Source build succeeds, but is not usable

I’ve been trying to install PyTorch unstable from source with cuda8.0 support, which should be possible with the Titan X graphics card I use. However, whenever I do some actual computations I get the following error:

$ python3.6
>>> import torch
>>> torch.cuda.is_available()
>>> x = torch.rand(5, 3)
>>> y = torch.rand(5, 3)
>>> x = x.cuda()
>>> y = y.cuda()
>>> x+y
THCudaCheck FAIL file=/home/rwever/Devil/pytorch/aten/src/THC/generated/../generic/ line=265 error=8 : invalid device function
Traceback (most recent call last):
  File "<stdin>", line 1, in <module>
RuntimeError: cuda runtime error (8) : invalid device function at /home/rwever/Devil/pytorch/aten/src/THC/generated/../generic/

The build process does indicate that it finds cuda 8.0, and shows no interesting warnings (I think) or any errors

Found CUDA: /usr/local/cuda-8.0 (found suitable version "8.0", minimum required is "5.5")
-- Building with NumPy bindings
-- Detected cuDNN at /usr/local/cuda-8.0/lib64/, /usr/local/cuda-8.0/include
-- Detected CUDA at /usr/local/cuda-8.0

I am using the same build flags that I’ve been using on another machine, without any luck unfortunately.

export CUDA_HOME=/usr/local/cuda-8.0
export TORCH_CUDA_ARCH_LIST="6.0;6.1"
export LD_LIBRARY_PATH=/usr/local/cuda-8.0/lib64

and my $PATH variable contains /usr/local/cuda-8.0/bin as the first entry.

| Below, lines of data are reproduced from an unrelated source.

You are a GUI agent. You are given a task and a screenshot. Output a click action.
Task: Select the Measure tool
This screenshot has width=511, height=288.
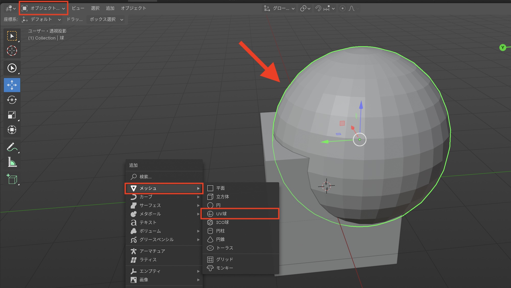(x=12, y=162)
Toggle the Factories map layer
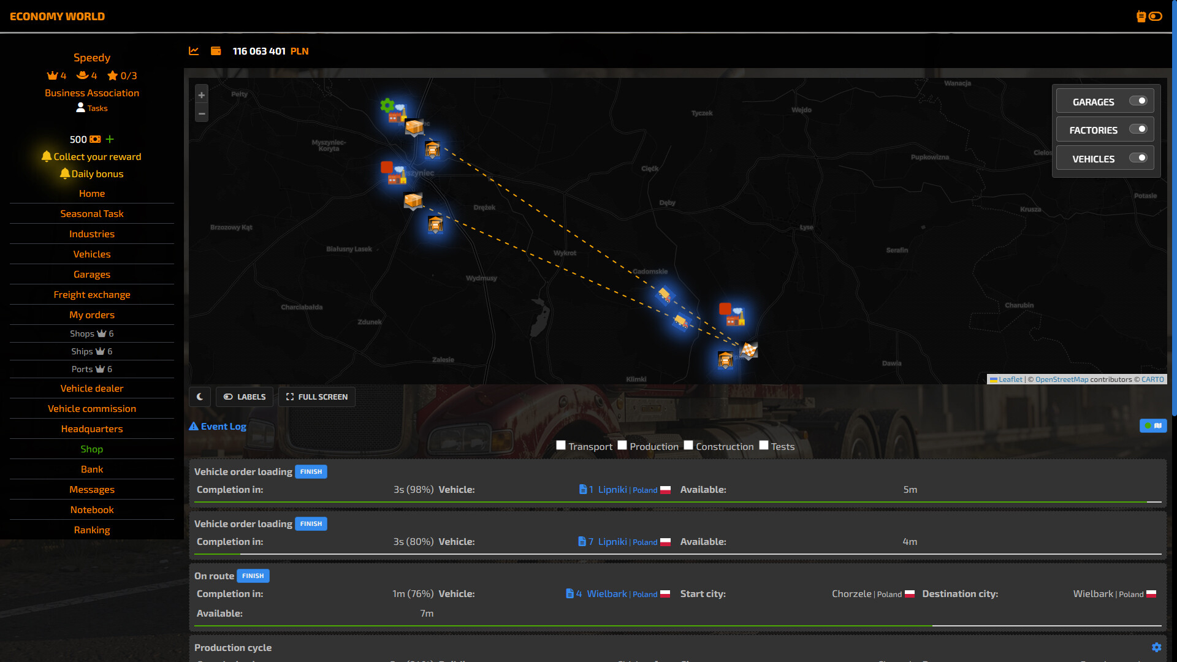The width and height of the screenshot is (1177, 662). (1138, 129)
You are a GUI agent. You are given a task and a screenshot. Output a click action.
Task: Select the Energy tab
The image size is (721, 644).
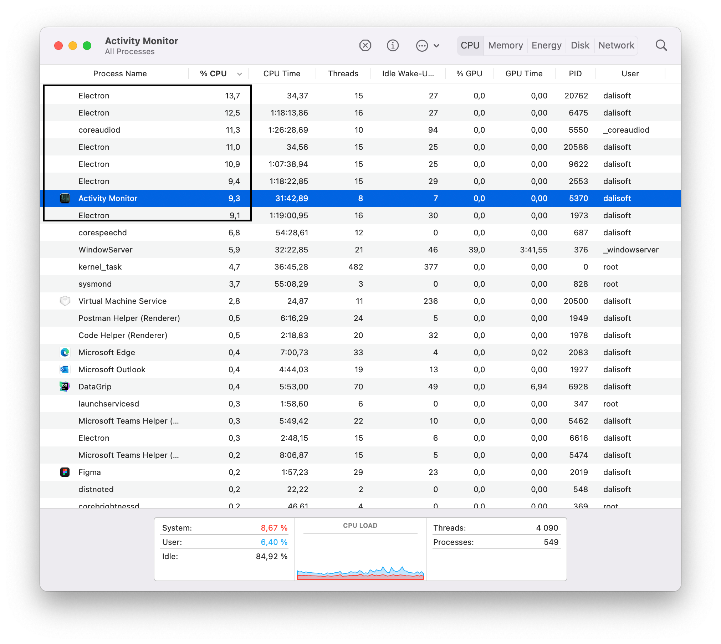(x=546, y=46)
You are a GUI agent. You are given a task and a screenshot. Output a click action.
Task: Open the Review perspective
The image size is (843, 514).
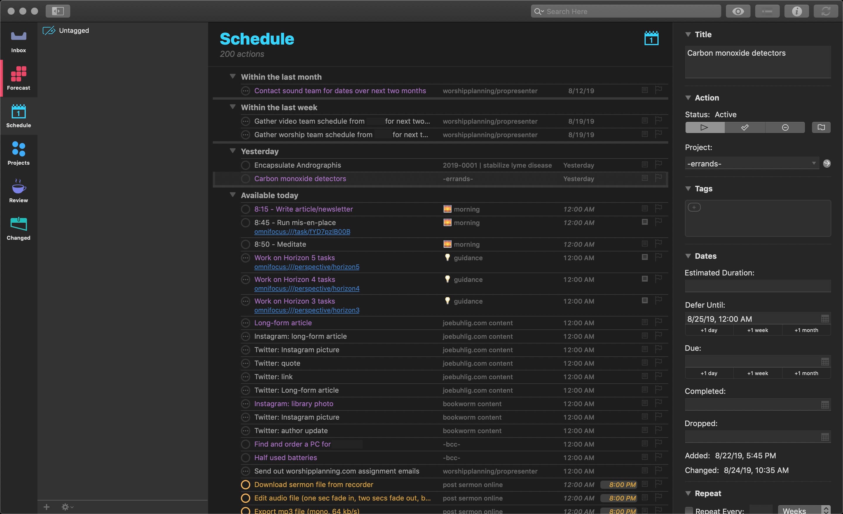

I’m using python3.6.5 and Linux Mint 17.1.
One notable quirck might be that I install with $ python3 install --user as I don’t have root permissions.


why do you set export TORCH_CUDA_ARCH_LIST="6.0;6.1" ? This should be automatically detected if you don’t specify it. You can check the result of the detection on the line just after the Found CUDA:... .
If you have original TitanX, then their compute capability is neither of these two and so you don’t compile code for the GPU you actually have.

I’m setting that particular cuda arch value because of this information, which lists it as having that compute capability:

The build did not work on another machine that I’ve used with a GeForce GTX 1080 Ti without setting the value to 6.1, so I figured I had to also set it for the Titan X (which is newer/more powerful). And it should support those archs according to the nvidia site right? How can I find which arch it can maximally support?

The thing is that the naming “Titan X” refers to many different cards from different generations. If you don’t set this env variable at all what happens? Does the detection fails?

I see. I think i have the GeForce GTX TITAN X from 2015, according to wikipedia and this command:

$ nvidia-smi --query-gpu=name --format=csv,noheader`

Supposedly, it has a compute capability of 5.2, which have not tried I think.

I didn’t get it to build without setting TORCH_CUDA_ARCH_LIST for other cards, but I’m trying without it now.

If it’s a 2015 one, then the compute capability is 5.0 iirc.
Still that should be detected by the build automatically. I think the 1080 detection was buggy when they just came out. But it should always work now.

Ah right, my previous problem indeed concerned a 1080.

Everything seems to work now and can be considered solved, thanks for your help. Correct maximum cuda arch was 5.2 btw.